◆ **Exercise passage**
######

For more than six decades, Queen Victoria ruled over the British empire. Beside her for more than 20 of those years was her husband, Prince Albert. He lived only 42 years. Yet in that time, he fathered the royal dynasties of Germany, Russia, Spain, and Bulgaria. Through Victoria, Albert and her German advisers pioneered the idea of the modern constitutional monarchy.

In his new book, Prince Albert: The Man Who Saved the Monarchy, author A. N. Wilson describes Queen Victoria as the personification of her time, its values, and its contradictions. He portrays Prince Albert as one of Britain's leading promoters of its transformation as a vibrant and extraordinary center of political, technological, scientific, and intellectual advancement. Far more than just the product of his age, Wilson claims that Albert was one of its principal influencers, and to properly understand Britain during this time period would be impossible without considering Albert’s effect and influence.

######

◆ **Information supplied**
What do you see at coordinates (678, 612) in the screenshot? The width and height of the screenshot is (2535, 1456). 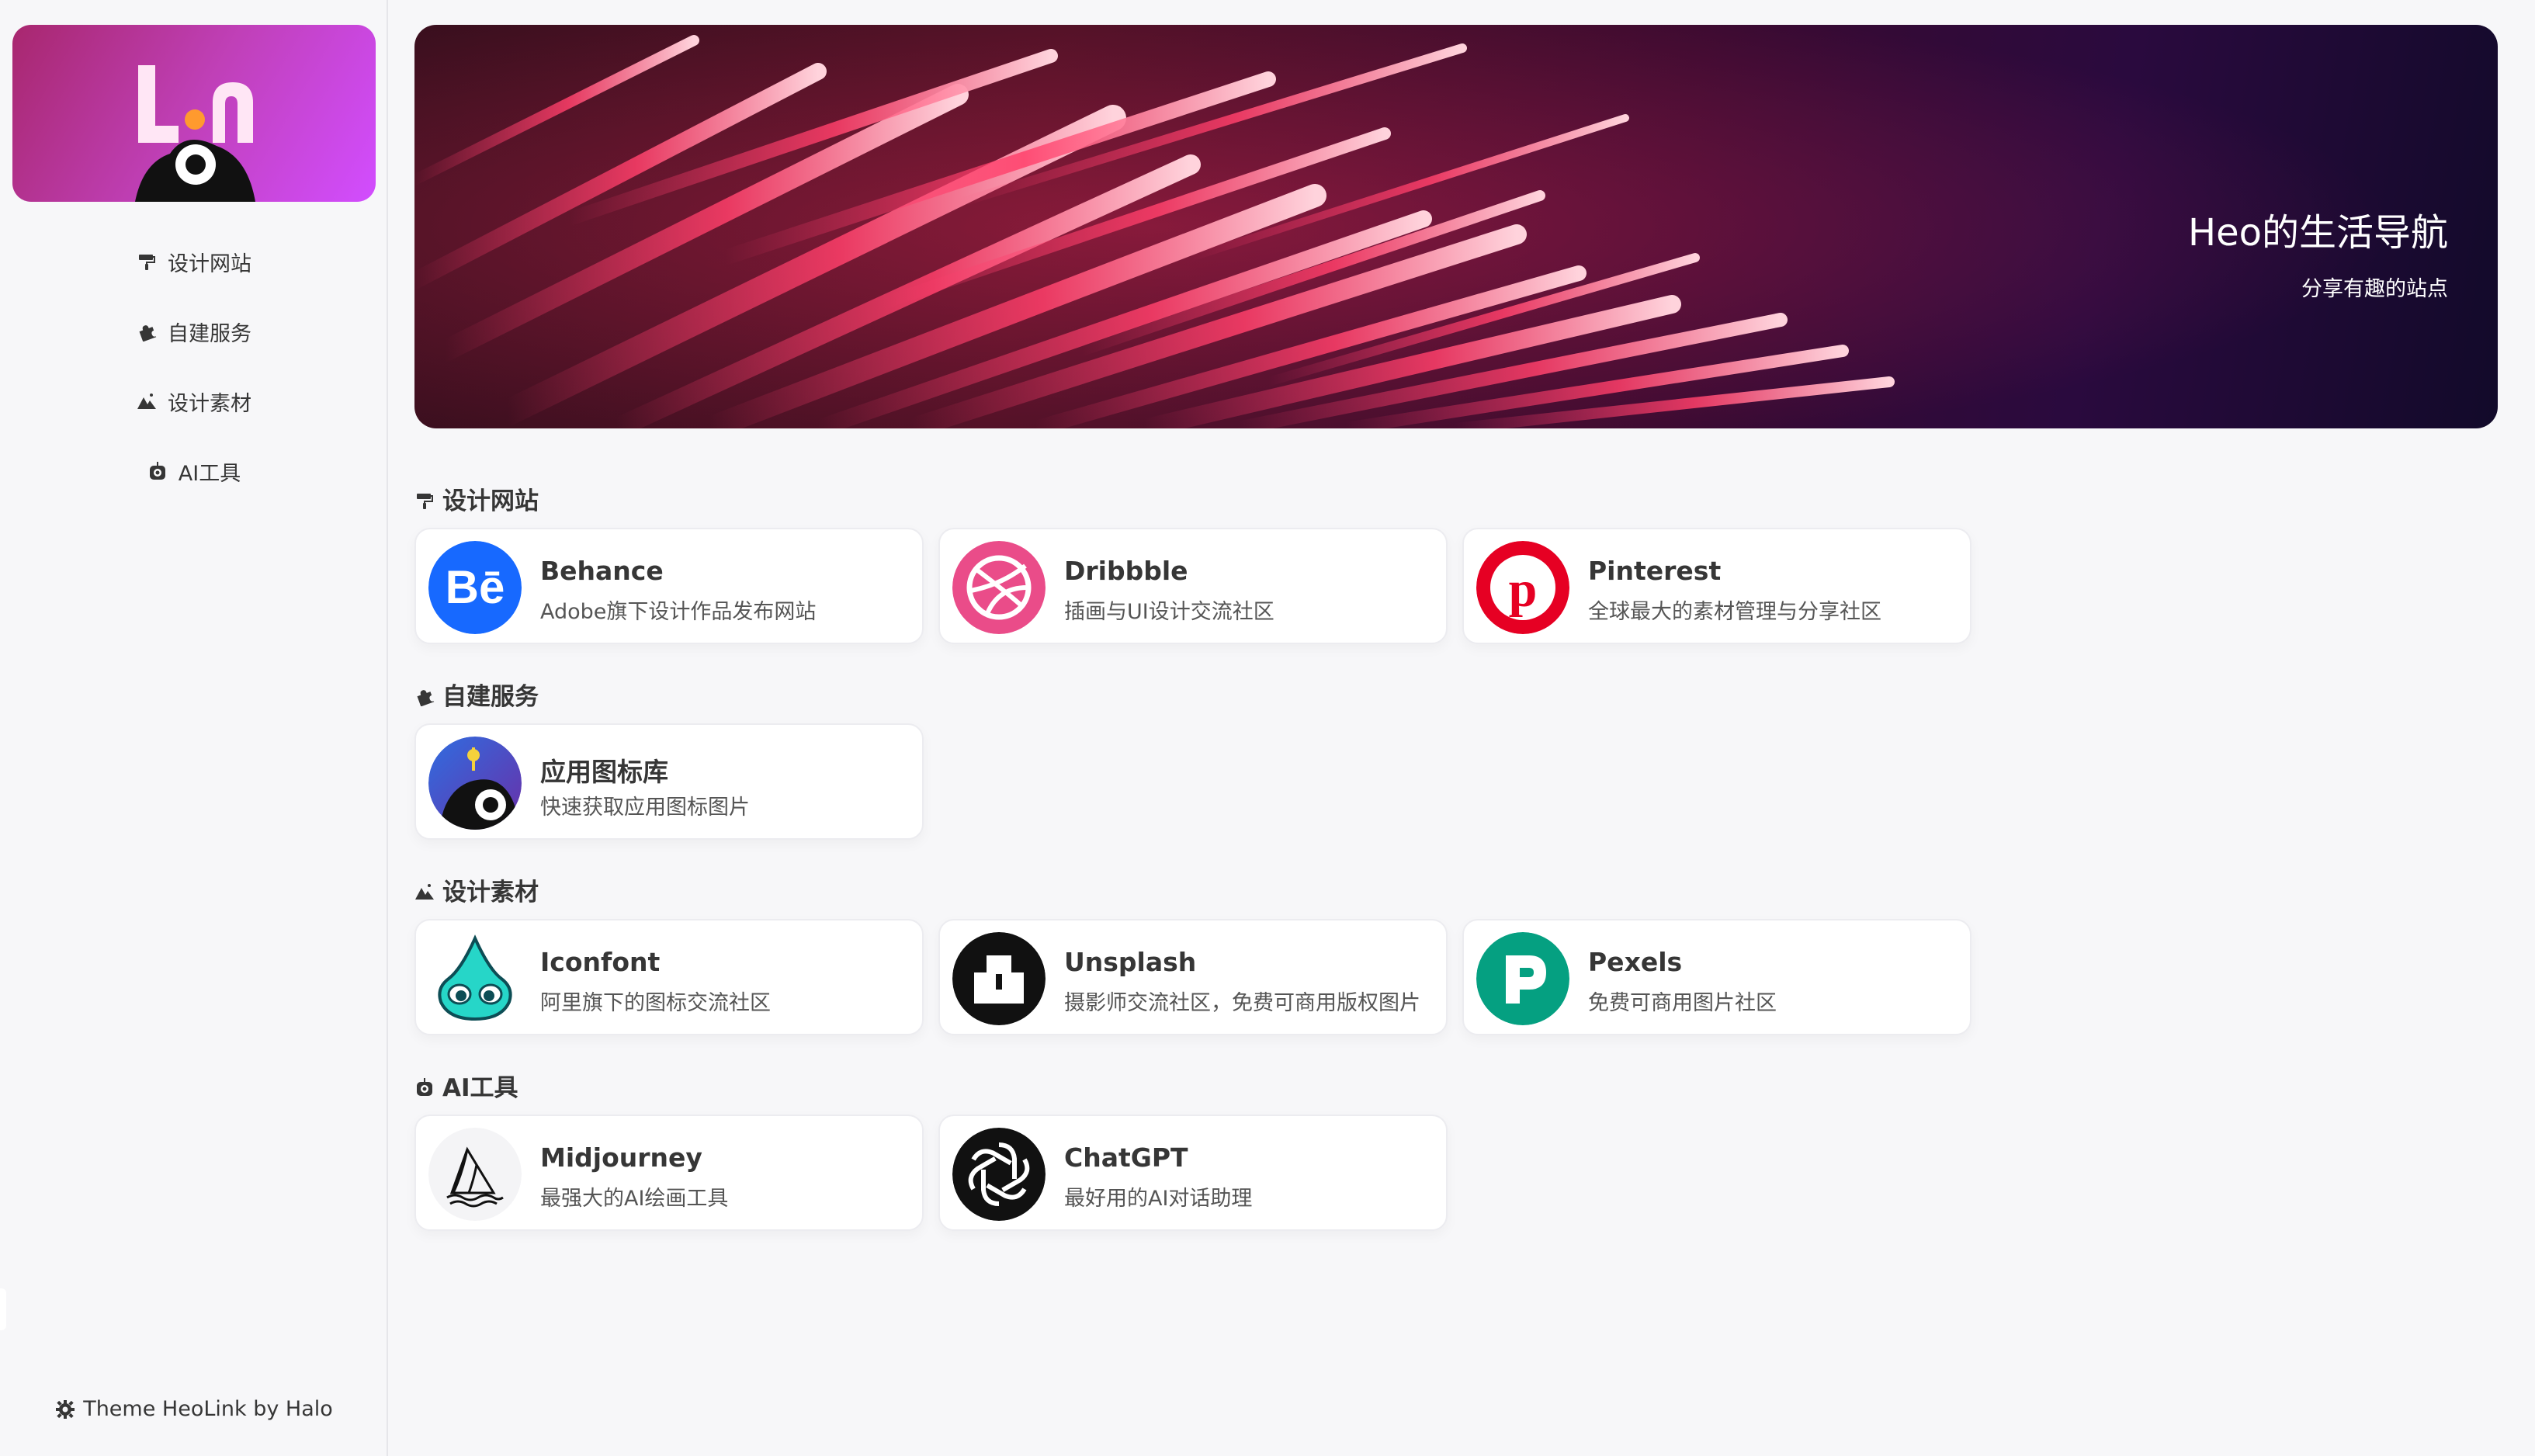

######

◆ **Exercises**
1 > List every country whose royal dynasty, according to the passage about Prince Albert, Albert fathered.
2 > In the passage about Prince Albert, copy the text from "For more than six" up to and including "modern constitutional monarchy.".
3 > How many years did Prince Albert live, according to the passage about Prince Albert?

◆ **Solution list**
1 > Germany, Russia, Spain, Bulgaria

2 >
For more than six decades, Queen Victoria ruled over the British empire. Beside her for more than 20 of those years was her husband, Prince Albert. He lived only 42 years. Yet in that time, he fathered the royal dynasties of Germany, Russia, Spain, and Bulgaria. Through Victoria, Albert and her German advisers pioneered the idea of the modern constitutional monarchy.

3 > 42 years